Building a Community of New STEM Students

Through the Summer STEM Academy, College of Natural Sciences & Mathematics faculty offered students tantalizing appetizers that introduced them to the multitude of opportunities NSM can offer.

How can we build community on a largely commuter campus? That was the big question Merri Lynn Casem, chair and professor of biological science, and faculty members from the five departments of the College of Natural Sciences & Mathematics faced as they looked at ways to improve student retention within their college.

“With a large commuter population, we can become an ‘educational drive-thru,’ where it’s easy to change your mind and switch out of STEM entirely,” Casem says. “Additionally, we have a sizeable number of students who change their majors away from something like biology to public health or kinesiology because they are focused on careers in healthcare. Those programs are great, but we’ve then missed an opportunity to expose them to careers in our fields that would also allow them to make an impact in healthcare. If those students had more of a sense of belonging, if they better identified with their campus and their major, and if they knew that our college would help when classes get tough, they would feel like part of the community and be more likely to persist.”

▶ **MATERIAL PROVIDED**:
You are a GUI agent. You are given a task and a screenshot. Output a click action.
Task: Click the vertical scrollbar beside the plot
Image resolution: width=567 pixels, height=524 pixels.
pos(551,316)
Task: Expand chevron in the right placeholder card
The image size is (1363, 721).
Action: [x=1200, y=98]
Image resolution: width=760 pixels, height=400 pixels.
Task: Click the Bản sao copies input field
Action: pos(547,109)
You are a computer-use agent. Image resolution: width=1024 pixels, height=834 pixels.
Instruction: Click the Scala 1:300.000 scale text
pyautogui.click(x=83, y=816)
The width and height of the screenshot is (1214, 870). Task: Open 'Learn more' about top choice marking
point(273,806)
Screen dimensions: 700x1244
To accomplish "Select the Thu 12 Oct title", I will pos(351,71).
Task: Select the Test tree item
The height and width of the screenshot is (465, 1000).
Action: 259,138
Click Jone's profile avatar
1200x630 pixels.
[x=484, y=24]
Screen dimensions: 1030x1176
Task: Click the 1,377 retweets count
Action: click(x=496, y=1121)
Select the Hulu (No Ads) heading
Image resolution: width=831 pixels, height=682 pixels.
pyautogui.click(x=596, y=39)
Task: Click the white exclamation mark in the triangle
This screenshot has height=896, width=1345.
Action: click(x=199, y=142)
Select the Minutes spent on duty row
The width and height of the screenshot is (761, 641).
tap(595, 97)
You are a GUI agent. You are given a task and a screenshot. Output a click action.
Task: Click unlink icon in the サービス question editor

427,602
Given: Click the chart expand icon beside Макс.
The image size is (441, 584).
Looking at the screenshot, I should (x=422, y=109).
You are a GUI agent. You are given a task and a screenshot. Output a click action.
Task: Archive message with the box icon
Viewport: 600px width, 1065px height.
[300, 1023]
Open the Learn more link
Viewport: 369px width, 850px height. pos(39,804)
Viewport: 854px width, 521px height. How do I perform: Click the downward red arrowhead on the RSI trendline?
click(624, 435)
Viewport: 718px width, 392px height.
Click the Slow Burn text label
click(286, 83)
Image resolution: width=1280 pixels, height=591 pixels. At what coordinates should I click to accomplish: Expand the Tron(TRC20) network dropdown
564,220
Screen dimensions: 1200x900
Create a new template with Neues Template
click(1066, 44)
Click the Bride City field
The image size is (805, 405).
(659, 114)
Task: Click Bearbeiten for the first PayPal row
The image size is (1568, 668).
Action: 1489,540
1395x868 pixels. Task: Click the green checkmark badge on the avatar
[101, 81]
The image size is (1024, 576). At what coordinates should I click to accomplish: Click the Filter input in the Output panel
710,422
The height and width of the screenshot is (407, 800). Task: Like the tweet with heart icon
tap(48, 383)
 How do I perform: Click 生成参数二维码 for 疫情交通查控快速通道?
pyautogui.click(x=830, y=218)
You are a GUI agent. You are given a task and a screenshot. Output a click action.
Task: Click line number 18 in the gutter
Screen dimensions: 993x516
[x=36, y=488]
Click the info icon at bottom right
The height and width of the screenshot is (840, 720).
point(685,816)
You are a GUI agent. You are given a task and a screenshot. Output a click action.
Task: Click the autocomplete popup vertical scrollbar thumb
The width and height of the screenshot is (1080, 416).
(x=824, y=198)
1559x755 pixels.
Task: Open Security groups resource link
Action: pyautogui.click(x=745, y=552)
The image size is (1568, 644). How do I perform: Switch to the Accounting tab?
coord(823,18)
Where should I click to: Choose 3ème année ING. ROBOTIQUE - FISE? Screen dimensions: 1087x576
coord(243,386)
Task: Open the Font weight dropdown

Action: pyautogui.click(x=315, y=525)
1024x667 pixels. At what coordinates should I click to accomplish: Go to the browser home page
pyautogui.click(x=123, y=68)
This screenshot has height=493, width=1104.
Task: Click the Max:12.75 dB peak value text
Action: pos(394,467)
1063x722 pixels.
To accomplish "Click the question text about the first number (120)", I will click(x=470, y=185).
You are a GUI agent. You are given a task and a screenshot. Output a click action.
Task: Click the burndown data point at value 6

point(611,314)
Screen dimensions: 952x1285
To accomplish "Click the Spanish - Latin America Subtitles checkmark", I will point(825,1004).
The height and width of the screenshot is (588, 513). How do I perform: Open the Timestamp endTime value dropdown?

▶ **COMPLETE THE FOLLOWING**:
1. Answer these from the article on building a community of new STEM students:
(a) What position does Merri Lynn Casem hold?
(b) How many departments make up the College of Natural Sciences & Mathematics?
(c) Which two majors does Casem say some students switch to from biology?
2. Write the next part of the article on the Summer STEM Academy and building a community of new STEM students, picking up after its final sentence.

▶ **RESPONSE LIST**:
1.
(a) Chair and professor of biological science.
(b) Five.
(c) Public health and kinesiology.

2.
Summer STEM students

The Think Like Einstein course, which is designed to help first-year students understand how mathematicians, geologists, chemists, physicists, and biologists think about and solve problems, offers a strong academic foundation. But to build a stronger sense of community, faculty determined that it is important to touch base with students even earlier and offer a summer experience that allows them to get comfortable with navigating the campus, participate in a hands-on lab experience modeled after the Think Like Einstein course, and interact with faculty from all five departments.

“You don’t know what you don’t know,” Casem says. “Exposing students to what it’s like to be in different kinds of labs reinforces the idea that if you are a math or science student, there is more to those fields than you realize. Through the Summer STEM Academy, we were able to offer students tantalizing appetizers that introduced them to the multitude of opportunities NSM can offer and connected them with an amazing group of peer mentors, our Team Leaders, who served as role models and assured students that they are valued, they belong here, and we can help them succeed.”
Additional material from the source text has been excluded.